[AMDGPU] comgr: Scratch Patches for B0-to-A0 Hotswap 2/2 -- Scaled WMMA by jammm · Pull Request #2731 · ROCm/llvm-project

jammm · 2026-05-29T17:12:05Z

Re-create PR based on #2365

Summary

Add a COMGR hotswap scratch-patch pass for GFX1250 WMMA Scale16 instructions.

This decomposes v_wmma_scale16_f32_* encodings into A0-supported v_wmma_scale_f32_16x16x128_f8f6f4 sequences. The pass reduces block-16 scale operands to block-32 scale operands using a VALU preamble, rewrites the WMMA encoding, and routes expanded instruction sequences
through a trampoline.

The pass now supports both Scale16 forms handled by this PR:

v_wmma_scale16_f32_16x16x128_f8f6f4
- rewritten into one regular Scale WMMA
v_wmma_scale16_f32_32x16x128_f4
- split into two 16x16 regular Scale WMMAs along the M dimension

Changes

Add comgr-hotswap-patch-wmma-scale16.cpp
- Detects Scale16 VOP3PX3 instructions.
- Extracts and rewrites SCALE_SRC0 / SCALE_SRC1 fields.
- Emits a VALU scale-reduction preamble from block-16 to block-32 scale granularity.
- Rewrites 16x16 Scale16 to regular Scale.
- Splits 32x16 FP4 Scale16 into two 16x16 regular Scale WMMAs.
- Preserves relevant scale format, scale opsel, source modifier, and src2 behavior.
- Handles VGPR and inline-immediate src2 forms used by the split path.
- Bakes scale_src2 = 0x100 for trampoline-emitted regular Scale instructions.
- Adds idempotency protection for repeated hotswap rewrites.
Register the new scratch patch in the COMGR build and hotswap patch table.
Update GFX1250 VGPR scratch allocation granularity from 8 to 16 where required by this path.
Add lit coverage for:
- 16x16 Scale16 decomposition.
- 32x16 Scale16 split into two 16x16 WMMAs.
- src2 preservation for float inline immediates.
- Negative case where regular Scale is left unchanged.
- Idempotent rewrite behavior.

Test Plan

Validated after rebasing on latest origin/amd-staging.

cmake --build /jam/TheRock-build/compiler/amd-comgr/build -- amd_comgr
/jam/TheRock-build/compiler/amd-llvm/build/bin/llvm-lit -v /jam/TheRock-build/compiler/amd-comgr/build/test-lit/hotswap-wmma-scale16.s
- 1/1 passed
/jam/TheRock-build/compiler/amd-llvm/build/bin/llvm-lit -sv /jam/TheRock-build/compiler/amd-comgr/build/test-lit --filter='hotswap'
- 42/42 selected tests passed
cmake --build /jam/TheRock-build/compiler/amd-comgr-asan -- amd_comgr
ASAN hotswap lit filter
- 42/42 selected tests passed
FFM Scale16 comparison harness
- all exact variants matched bit-for-bit
- the existing s16_32x16_f4_diff case remains informational

…6 → block-32) Implement Case 3 of the B0-to-A0 scratch-patch pipeline: WMMA Scale16 (VOP3PX3) to regular Scale (VOP3PX2) decomposition.
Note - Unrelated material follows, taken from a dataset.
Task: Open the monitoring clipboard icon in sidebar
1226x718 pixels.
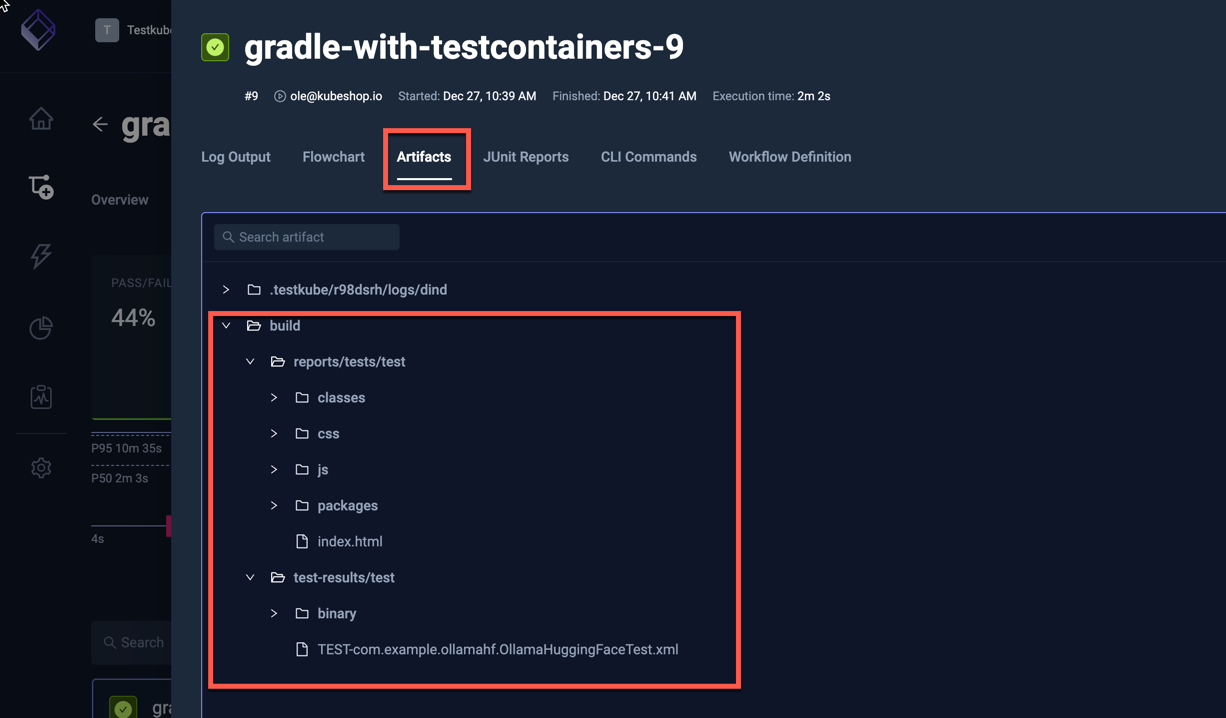Action: click(40, 396)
GFX1250 B0 uses v_wmma_scale16_f32_16x16x128_f8f6f4 with 64-bit scale operands at block-16 granularity. A0 only supports the VOP3PX2 variant with 32-bit scale operands at block-32 granularity. The patch: 1. Emits a VALU preamble that reduces block-16 scales to block-32 via byte-pair max (max-exponent strategy for E8M0 scales). 2. Rewrites the 16-byte instruction encoding from VOP3PX3 to VOP3PX2 (changes LD_SCALE opcode byte and SCALE_SRC fields). 3. Routes the expanded sequence through a trampoline. Also handles v_wmma_scale16_f32_32x16x128_f4 (B0-only) with error logging since it has no A0 counterpart. Provides a standalone applyScratchPatches strong symbol override so this patch can land independently of other scratch-patch PRs. Additionally removes the overly-strict output-size equality check in hotswap-rewrite test helper, since trampoline patches legitimately grow the ELF. Made-with: Cursor

… 2×16x16 A0) The v_wmma_scale16_f32_32x16x128_f4 instruction is B0-only with no A0 counterpart. Decompose it into two v_wmma_scale_f32_16x16x128_f8f6f4 (VOP3PX2) instructions by splitting along the M dimension: - Half 0: rows 0-15, SCALE_OPSEL[0]=0 (threads 0-15 for A scale) - Half 1: rows 16-31, SCALE_OPSEL[0]=1 (threads 16-31 for A scale) Both halves share a single scale reduction preamble (block-16 → block-32 via byte-pair max) and the B matrix operand. The trampoline emits: [scale reduction A + B] → [WMMA half 0] → [WMMA half 1] → [s_branch back] Preserves matrix_b_scale (SCALE_OPSEL_HI[0]) and scale format (matrix_a_scale_fmt, matrix_b_scale_fmt) from the original encoding. Made-with: Cursor

Gfx1250VgprGranuleSize was 8 (the GFX10/11 wave32 value). On GFX1250 wave32 the VGPR encoding granule is 16 per AMDGPUBaseInfo:: getVGPREncodingGranule with Feature1024AddressableVGPRs, so ElfView::getKernelVgprCount and updateKernelDescriptor were mis-decoding COMPUTE_PGM_RSRC1.GRANULATED_WORKITEM_VGPR_COUNT and under-reporting the kernel's actual VGPR count by ~half. Concrete effect on a kernel with next_free_vgpr=44 (clang encodes granulated=2 with granule=16): getKernelVgprCount returned (2+1)*8 = 24 instead of (2+1)*16 = 48. ScratchAllocator then picked the next free VGPR from v24, which overlaps the kernel's live matrix-A VGPRs v[16:31], and any patch using ScratchAllocator's preamble would clobber matrix data before the WMMA consumed it. Today only the in-flight wmma_scale16 patch uses ScratchAllocator, so this manifested as misexecution of v_wmma_scale16_f32_32x16x128_f4 under hotswap on FFM. Any future scratch-using patch would hit the same trap.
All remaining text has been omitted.